Most dekasegi, says Masakazu Shoji, editor of two Japanese-Brazilian magazines, spend their money on real estate, small business ventures, and consumer goods. Labor for Japan
The Japanese-Brazilians are filling a desperate need for unskilled labor in Japan, and the government there recognized this in 1990, when it changed the law to allow them to work on three-year renewable visas.
Even so, their presence has created problems. Japanese labor contractors tend to take advantage of Brazilians' illiteracy and ignorance. There have also been two cases of homicide allegedly committed by dekasegi.
"This is a new thing for Japanese society [where people] are not used to foreigners," says Mr. Ishigaki. "[And the dekasegi] are foreigners. They look Japanese, but they don't speak the language or understand the customs."

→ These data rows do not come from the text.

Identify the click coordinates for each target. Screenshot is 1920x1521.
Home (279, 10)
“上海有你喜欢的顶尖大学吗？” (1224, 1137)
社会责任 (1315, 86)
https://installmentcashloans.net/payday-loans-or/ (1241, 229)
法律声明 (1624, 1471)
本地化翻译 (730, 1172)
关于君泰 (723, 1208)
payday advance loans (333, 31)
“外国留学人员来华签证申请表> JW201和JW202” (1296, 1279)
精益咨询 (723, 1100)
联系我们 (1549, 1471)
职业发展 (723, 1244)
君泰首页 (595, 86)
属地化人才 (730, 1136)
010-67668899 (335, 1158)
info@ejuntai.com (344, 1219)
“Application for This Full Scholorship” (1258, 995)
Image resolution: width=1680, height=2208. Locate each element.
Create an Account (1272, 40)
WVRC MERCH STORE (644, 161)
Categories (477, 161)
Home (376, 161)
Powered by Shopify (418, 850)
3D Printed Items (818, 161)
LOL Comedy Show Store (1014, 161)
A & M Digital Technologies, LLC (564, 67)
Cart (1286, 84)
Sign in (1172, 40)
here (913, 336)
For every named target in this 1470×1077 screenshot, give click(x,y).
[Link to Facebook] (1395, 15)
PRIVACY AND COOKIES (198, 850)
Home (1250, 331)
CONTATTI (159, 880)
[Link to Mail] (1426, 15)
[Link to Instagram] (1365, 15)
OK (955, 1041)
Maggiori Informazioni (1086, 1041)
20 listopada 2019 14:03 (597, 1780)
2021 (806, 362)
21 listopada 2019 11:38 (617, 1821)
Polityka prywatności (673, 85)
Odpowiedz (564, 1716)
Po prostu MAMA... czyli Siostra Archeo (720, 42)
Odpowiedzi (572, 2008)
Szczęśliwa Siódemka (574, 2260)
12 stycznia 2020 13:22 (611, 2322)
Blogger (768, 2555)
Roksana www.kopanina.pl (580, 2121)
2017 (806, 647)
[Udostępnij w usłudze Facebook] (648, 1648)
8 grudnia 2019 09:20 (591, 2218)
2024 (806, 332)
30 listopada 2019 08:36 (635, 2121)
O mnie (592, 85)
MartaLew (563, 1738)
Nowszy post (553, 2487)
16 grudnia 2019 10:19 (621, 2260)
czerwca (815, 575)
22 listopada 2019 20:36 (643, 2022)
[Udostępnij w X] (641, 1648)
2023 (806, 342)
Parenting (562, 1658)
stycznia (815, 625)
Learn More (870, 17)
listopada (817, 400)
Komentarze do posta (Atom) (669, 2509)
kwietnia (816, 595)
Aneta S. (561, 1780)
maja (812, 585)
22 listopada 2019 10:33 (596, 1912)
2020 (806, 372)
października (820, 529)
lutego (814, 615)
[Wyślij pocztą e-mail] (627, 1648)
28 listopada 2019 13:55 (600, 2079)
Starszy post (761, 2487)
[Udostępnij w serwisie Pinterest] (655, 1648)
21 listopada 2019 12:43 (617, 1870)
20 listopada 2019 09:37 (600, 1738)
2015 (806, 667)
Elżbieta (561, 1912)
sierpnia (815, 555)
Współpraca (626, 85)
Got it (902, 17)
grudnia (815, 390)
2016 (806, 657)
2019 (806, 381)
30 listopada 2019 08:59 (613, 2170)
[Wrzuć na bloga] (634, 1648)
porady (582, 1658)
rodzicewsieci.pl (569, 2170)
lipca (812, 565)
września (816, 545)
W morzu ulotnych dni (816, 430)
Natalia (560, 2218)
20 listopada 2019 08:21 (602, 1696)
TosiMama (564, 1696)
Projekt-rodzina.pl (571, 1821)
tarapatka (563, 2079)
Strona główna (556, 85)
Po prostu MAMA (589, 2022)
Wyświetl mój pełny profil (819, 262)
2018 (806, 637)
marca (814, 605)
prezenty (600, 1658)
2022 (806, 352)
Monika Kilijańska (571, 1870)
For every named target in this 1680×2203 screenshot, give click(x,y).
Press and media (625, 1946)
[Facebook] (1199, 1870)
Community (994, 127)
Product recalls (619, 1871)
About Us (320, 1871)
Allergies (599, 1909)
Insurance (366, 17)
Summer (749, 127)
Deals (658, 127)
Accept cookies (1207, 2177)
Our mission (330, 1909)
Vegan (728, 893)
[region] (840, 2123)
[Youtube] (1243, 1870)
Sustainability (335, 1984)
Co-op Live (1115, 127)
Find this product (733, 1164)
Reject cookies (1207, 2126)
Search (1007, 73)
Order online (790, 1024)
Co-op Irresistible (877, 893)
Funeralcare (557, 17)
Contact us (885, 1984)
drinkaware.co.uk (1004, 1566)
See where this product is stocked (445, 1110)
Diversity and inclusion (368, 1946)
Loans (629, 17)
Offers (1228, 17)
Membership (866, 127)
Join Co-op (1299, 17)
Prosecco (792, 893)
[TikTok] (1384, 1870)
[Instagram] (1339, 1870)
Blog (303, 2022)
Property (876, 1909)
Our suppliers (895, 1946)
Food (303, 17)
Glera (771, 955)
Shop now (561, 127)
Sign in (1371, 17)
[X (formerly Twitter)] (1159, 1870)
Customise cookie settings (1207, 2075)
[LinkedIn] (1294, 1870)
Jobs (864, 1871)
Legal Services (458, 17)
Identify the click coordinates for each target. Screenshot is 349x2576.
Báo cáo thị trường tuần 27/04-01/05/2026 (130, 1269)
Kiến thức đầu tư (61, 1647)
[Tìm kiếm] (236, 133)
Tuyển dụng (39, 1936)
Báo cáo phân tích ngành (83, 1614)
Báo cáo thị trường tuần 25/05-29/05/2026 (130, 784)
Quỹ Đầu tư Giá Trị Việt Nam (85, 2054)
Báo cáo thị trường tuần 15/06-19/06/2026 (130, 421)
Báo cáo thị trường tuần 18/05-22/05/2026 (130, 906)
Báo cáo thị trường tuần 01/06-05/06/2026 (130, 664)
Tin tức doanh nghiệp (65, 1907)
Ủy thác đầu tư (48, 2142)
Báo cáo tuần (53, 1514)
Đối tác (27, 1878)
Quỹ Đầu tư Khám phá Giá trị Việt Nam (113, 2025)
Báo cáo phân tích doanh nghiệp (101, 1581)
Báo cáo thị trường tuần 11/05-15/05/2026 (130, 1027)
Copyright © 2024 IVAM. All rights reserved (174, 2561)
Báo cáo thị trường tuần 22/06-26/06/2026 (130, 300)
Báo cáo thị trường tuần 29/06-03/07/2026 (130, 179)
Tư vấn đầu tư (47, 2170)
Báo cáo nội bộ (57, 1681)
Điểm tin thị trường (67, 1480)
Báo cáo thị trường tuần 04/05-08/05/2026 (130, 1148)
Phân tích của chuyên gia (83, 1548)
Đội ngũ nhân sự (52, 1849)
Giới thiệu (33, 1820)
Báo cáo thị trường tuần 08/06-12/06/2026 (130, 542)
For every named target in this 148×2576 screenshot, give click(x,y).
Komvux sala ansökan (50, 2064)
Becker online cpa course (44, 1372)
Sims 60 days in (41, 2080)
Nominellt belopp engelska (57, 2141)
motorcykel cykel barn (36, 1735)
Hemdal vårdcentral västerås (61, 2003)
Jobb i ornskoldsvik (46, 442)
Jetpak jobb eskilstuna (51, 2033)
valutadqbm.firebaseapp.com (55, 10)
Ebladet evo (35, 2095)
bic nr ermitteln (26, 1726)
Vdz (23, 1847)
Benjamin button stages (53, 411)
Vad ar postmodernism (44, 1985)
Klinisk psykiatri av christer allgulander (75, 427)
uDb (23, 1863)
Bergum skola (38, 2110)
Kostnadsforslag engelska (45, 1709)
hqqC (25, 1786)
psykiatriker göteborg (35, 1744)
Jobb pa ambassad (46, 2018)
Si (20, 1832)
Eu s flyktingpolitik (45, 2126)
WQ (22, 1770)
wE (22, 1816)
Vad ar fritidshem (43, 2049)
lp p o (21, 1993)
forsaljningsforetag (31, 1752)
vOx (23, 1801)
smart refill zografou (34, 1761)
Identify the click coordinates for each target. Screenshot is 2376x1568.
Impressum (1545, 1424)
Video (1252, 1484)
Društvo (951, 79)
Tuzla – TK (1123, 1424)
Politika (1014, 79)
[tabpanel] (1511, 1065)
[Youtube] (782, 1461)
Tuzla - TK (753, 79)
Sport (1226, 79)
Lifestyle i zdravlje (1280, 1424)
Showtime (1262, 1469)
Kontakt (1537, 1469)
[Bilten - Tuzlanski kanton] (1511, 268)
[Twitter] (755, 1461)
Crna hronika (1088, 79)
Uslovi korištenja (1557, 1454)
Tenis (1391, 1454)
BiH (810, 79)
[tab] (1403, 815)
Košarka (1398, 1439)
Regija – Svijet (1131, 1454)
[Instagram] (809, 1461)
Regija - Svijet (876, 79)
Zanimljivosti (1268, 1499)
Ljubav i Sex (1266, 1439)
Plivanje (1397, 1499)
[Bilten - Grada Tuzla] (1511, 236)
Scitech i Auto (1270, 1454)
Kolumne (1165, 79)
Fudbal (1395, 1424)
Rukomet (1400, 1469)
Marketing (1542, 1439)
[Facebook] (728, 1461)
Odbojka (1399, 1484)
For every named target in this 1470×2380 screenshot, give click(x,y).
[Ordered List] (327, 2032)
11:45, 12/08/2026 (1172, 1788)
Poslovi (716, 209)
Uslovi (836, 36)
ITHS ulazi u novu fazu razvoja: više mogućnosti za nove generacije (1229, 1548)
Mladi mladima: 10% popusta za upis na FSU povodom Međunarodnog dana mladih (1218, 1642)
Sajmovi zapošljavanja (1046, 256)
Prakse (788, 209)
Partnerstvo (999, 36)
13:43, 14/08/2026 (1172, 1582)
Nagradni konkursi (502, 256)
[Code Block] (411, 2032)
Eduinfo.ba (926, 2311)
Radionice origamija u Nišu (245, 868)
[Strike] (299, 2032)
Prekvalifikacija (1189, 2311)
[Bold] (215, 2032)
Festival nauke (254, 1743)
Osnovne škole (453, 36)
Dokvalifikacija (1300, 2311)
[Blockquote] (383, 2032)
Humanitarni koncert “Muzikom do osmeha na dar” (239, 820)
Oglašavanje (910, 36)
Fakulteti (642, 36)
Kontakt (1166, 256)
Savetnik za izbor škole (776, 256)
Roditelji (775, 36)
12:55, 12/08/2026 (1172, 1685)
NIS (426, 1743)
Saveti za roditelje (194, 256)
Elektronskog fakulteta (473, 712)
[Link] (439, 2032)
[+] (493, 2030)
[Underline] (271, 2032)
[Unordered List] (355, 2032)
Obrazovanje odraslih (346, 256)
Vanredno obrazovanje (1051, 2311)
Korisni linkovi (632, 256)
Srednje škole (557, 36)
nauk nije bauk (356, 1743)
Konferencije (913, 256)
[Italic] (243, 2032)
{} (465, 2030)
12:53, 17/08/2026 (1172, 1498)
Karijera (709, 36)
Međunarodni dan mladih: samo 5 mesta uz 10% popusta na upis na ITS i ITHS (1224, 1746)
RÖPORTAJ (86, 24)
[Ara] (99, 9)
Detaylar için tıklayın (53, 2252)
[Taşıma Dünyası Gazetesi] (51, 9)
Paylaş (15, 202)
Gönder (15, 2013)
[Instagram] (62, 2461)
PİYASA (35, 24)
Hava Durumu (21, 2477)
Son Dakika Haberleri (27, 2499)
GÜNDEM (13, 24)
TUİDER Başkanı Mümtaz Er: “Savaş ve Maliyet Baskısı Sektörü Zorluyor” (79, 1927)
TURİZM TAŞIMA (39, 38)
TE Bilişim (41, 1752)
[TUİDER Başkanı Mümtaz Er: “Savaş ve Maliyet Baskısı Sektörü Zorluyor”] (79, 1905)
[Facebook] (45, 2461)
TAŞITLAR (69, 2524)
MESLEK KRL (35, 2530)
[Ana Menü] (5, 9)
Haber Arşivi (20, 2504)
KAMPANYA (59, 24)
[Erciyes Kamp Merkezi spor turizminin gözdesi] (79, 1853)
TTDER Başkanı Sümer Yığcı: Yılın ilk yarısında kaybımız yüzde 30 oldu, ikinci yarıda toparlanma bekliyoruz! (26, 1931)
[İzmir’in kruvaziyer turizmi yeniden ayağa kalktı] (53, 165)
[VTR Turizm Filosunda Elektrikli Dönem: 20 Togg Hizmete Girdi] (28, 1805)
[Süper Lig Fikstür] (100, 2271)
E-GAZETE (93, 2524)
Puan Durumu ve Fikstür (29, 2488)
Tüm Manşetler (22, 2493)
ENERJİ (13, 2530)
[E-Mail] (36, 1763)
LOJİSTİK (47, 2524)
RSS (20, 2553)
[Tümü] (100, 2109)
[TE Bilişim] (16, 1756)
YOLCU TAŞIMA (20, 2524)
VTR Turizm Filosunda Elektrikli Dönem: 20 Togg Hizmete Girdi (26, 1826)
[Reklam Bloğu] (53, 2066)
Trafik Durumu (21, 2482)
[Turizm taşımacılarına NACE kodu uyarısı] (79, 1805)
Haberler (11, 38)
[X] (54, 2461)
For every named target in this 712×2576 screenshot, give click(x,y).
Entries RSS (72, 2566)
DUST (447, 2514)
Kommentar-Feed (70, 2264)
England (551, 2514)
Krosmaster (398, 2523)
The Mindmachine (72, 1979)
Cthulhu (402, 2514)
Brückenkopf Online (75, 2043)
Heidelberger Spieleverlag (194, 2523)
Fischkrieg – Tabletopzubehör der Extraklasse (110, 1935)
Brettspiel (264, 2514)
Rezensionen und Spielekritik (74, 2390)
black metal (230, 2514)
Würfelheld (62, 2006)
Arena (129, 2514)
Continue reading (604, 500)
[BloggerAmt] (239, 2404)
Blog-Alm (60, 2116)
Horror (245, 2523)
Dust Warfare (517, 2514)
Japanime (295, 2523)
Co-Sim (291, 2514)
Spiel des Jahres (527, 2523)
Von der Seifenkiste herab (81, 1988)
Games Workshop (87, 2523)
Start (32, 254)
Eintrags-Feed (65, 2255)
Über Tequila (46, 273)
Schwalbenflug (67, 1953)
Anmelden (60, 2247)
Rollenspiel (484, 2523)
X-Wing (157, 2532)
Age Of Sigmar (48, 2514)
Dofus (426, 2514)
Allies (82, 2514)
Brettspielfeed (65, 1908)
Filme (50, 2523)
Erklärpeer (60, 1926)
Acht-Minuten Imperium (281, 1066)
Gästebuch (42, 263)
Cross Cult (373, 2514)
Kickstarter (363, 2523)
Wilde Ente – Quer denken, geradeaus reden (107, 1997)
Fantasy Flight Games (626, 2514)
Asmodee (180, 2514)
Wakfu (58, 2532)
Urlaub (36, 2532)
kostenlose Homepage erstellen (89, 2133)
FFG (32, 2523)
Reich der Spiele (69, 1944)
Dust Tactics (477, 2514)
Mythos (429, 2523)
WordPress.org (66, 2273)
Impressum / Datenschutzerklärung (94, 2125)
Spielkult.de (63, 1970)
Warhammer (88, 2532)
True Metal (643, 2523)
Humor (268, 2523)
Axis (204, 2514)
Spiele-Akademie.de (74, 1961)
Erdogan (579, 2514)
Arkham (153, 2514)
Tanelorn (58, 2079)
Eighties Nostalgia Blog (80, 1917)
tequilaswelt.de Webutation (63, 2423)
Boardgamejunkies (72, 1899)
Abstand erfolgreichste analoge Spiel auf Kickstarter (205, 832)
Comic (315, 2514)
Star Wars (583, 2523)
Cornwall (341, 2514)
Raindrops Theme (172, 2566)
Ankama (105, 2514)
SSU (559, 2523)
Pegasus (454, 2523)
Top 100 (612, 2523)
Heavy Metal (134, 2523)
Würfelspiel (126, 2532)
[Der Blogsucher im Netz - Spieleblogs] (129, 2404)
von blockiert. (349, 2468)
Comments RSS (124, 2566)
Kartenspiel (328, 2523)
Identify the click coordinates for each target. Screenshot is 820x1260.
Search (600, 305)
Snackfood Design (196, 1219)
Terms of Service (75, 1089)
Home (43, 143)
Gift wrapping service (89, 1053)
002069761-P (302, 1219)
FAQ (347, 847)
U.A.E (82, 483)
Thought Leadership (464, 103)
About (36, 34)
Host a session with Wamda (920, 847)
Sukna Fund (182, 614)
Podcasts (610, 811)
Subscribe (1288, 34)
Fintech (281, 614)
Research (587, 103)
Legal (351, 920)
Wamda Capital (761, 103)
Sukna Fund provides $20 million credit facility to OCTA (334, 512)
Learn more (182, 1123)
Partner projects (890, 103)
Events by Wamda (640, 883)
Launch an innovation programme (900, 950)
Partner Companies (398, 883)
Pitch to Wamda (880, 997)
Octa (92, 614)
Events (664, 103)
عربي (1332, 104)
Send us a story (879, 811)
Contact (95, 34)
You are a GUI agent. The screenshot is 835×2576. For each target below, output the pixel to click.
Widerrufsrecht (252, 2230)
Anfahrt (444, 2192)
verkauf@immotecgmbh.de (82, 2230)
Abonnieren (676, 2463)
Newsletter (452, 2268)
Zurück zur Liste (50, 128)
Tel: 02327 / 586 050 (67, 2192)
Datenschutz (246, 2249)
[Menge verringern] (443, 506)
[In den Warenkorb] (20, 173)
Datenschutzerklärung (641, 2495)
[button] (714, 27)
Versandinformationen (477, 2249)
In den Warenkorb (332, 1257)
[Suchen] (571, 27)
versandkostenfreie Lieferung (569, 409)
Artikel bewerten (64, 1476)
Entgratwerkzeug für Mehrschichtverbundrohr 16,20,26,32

Ishigaki says the government has a "neutral" position on the dekasegi, but local governments have begun to offer more services to meet their special needs. Some even allow dekasegi children, who tend to be ostracized, in their school systems. Advice for dekasegi
The advice on life in Japan which Mr. Shoji publishes alongside employment opportunities in his magazine Going Patricios, counsels rapid adaptation.
"There, everyone gets to work 30 or 40 minutes before starting time, they work, and go home 40 minutes after the shift ends," writes dekasegi Mauro Fujiwara in a magazine column. "They are used to doing things like cleaning the bathroom and the workplace. This is part of life in Japan. No one thinks of charging overtime."
Going Patricios also says to be punctual, not be put off by bosses who shout, expect to be discriminated against, stick to one job, and get used to Japanese food. "In Japan," one article says, "[our typical lunch] of steak, salad, rice, and beans is a deluxe dish."
The dekasegi of Hama Yamamoto's generation, and those that followed her until 1965, made important contributions to Brazilian life, providing political leadership as well as introducing new plants and agricultural techniques. "We have had four ministers, eight federal deputies, 120 aldermen, and 20 mayors of Japanese origin," proudly says Diogo Nomura, a federal deputy.
Today's dekasegi may also make a difference, in a world that has become much smaller and more interlinked since Hama Yamamoto came to Brazil 84 years ago.
"Before, I didn't think much about Japan, but since my brother went I thought of going and seeing our roots, I began to be more interested in the language, the history, and customs," says Sonia Maria Yamamoto, who hopes to meet and marry a Japanese man.
"If things work out," she says, "I could stay longer and do an acupuncture course."